• **Task statement**
Rewrite every line of the entries below, requests included, scaling each coordinate in the answers by 2.35 and rounding to the nearest whole number, with halves rounded up; leave numbers in the requests unchanged. Leave the pictures out of your answer.

%%

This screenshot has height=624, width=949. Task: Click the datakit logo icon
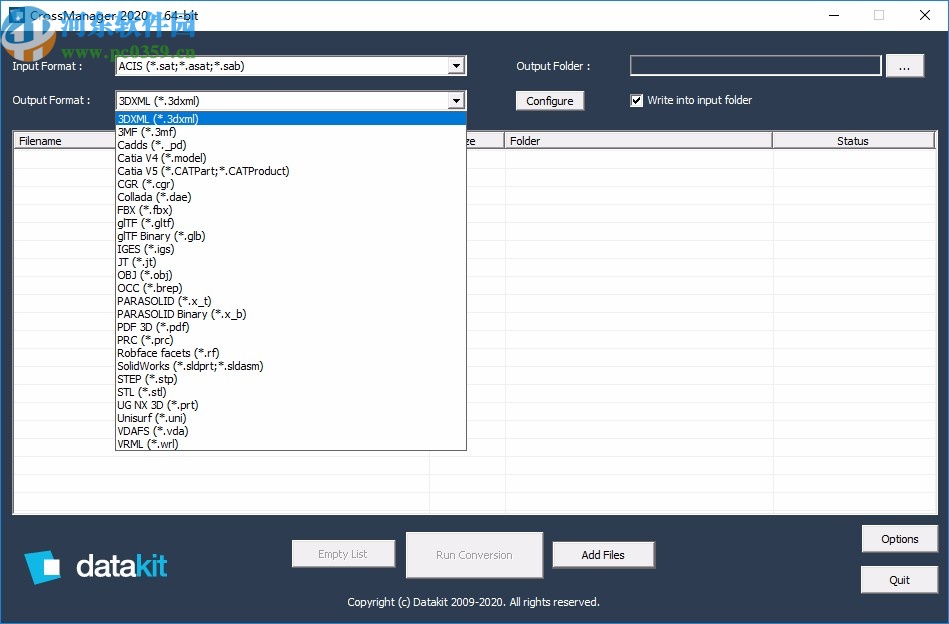(x=42, y=569)
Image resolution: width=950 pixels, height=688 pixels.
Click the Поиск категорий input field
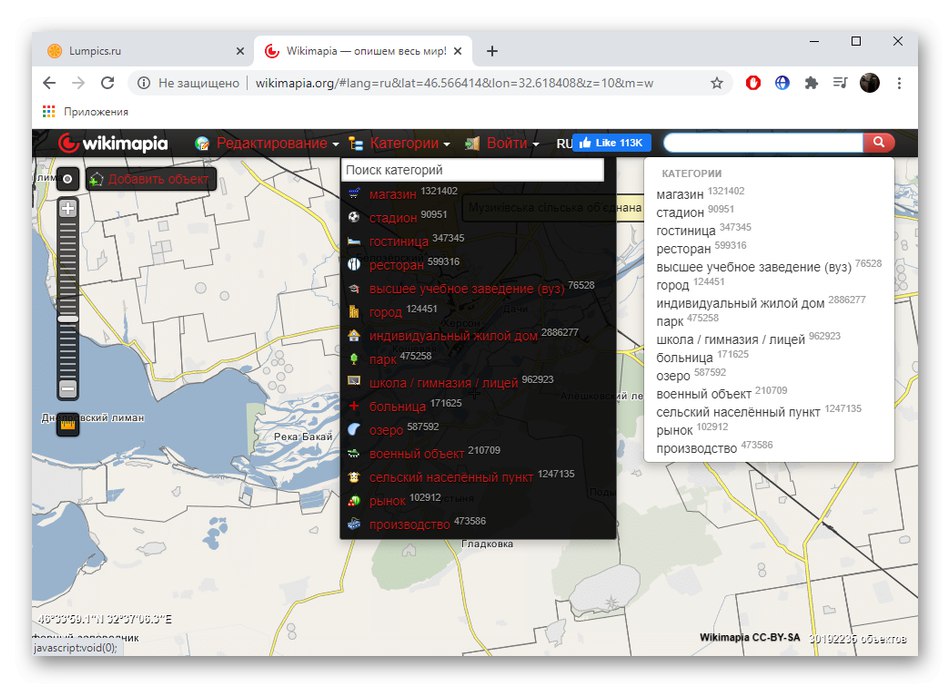tap(472, 171)
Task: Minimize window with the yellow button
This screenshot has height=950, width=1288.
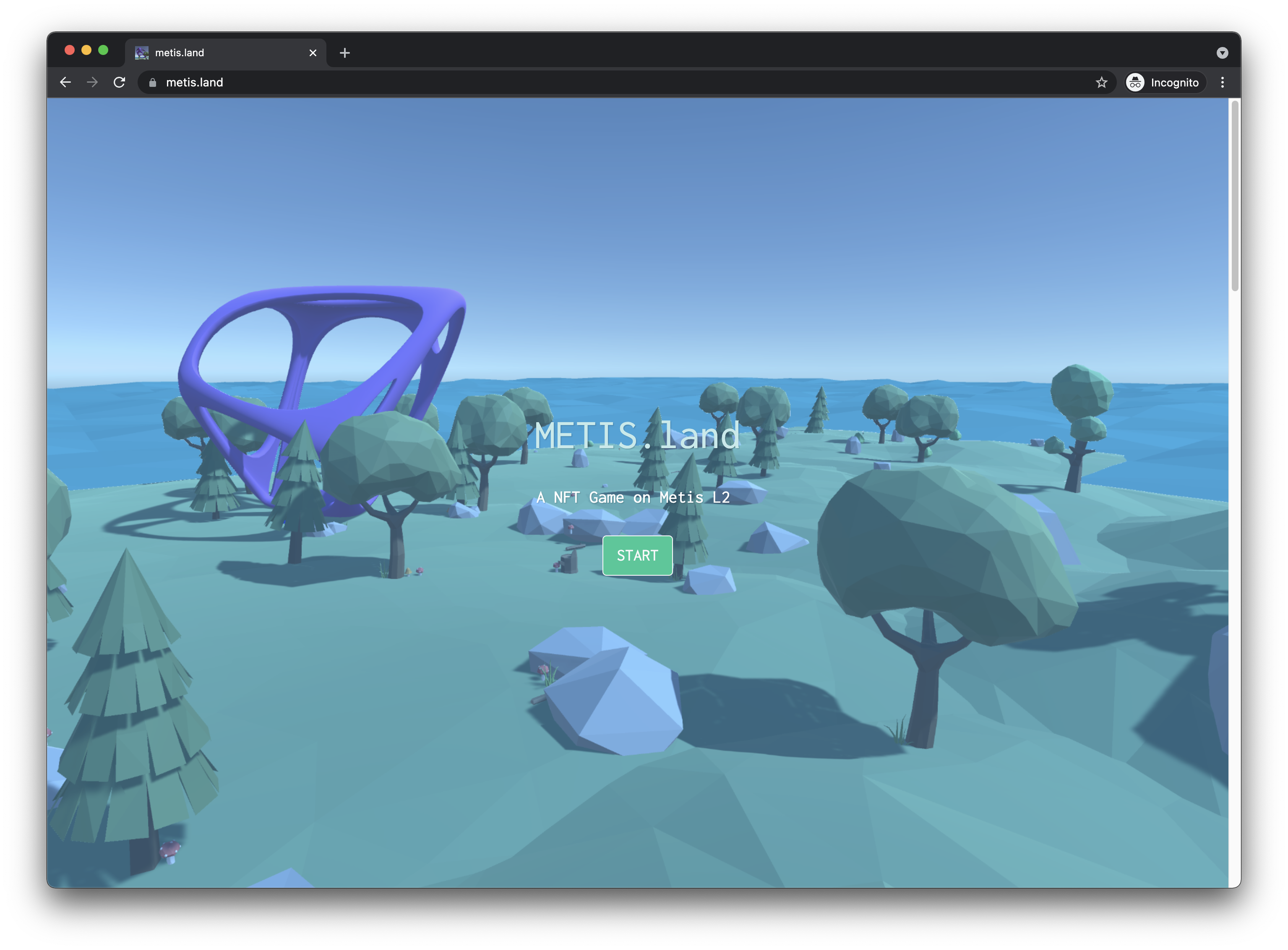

%%

• **The result**
This screenshot has height=624, width=949. Task: Click the datakit logo icon
(x=99, y=1337)
Image resolution: width=950 pixels, height=688 pixels.
Click the Поиск категорий input field
tap(1109, 402)
Task: Minimize window with the yellow button
This screenshot has height=950, width=1288.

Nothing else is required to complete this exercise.